[SOURCE RECORDS Boundary: Start]
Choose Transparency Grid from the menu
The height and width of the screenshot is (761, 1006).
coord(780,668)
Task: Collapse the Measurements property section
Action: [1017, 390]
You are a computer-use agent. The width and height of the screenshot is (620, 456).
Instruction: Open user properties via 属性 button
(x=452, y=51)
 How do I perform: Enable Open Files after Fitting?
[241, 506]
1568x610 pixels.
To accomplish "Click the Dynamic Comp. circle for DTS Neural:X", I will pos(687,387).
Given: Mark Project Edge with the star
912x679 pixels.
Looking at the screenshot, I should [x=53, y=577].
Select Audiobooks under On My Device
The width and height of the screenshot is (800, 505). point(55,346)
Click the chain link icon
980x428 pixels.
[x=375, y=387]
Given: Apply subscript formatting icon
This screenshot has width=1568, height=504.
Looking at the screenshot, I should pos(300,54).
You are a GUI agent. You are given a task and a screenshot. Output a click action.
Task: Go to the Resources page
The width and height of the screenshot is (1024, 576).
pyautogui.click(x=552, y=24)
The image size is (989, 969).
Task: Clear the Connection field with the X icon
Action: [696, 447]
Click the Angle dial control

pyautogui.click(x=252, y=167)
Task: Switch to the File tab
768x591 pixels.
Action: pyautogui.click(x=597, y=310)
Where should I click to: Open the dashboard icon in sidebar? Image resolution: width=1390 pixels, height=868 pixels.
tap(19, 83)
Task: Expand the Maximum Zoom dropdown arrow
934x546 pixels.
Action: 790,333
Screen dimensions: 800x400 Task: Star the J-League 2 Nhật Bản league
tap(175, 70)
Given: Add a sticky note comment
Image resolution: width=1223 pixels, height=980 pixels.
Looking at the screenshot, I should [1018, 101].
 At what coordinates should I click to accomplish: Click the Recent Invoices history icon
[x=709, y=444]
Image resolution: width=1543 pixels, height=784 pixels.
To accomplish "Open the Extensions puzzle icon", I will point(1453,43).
[SOURCE RECORDS Boundary: End]
ABOUT THIS EXERCISE: Start with the first line of the data and print every line exactly. The line containing "1568x610 pixels." is the last one to include.

ANSWER TO THIS PROBLEM:
Choose Transparency Grid from the menu
The height and width of the screenshot is (761, 1006).
coord(780,668)
Task: Collapse the Measurements property section
Action: [1017, 390]
You are a computer-use agent. The width and height of the screenshot is (620, 456).
Instruction: Open user properties via 属性 button
(x=452, y=51)
 How do I perform: Enable Open Files after Fitting?
[241, 506]
1568x610 pixels.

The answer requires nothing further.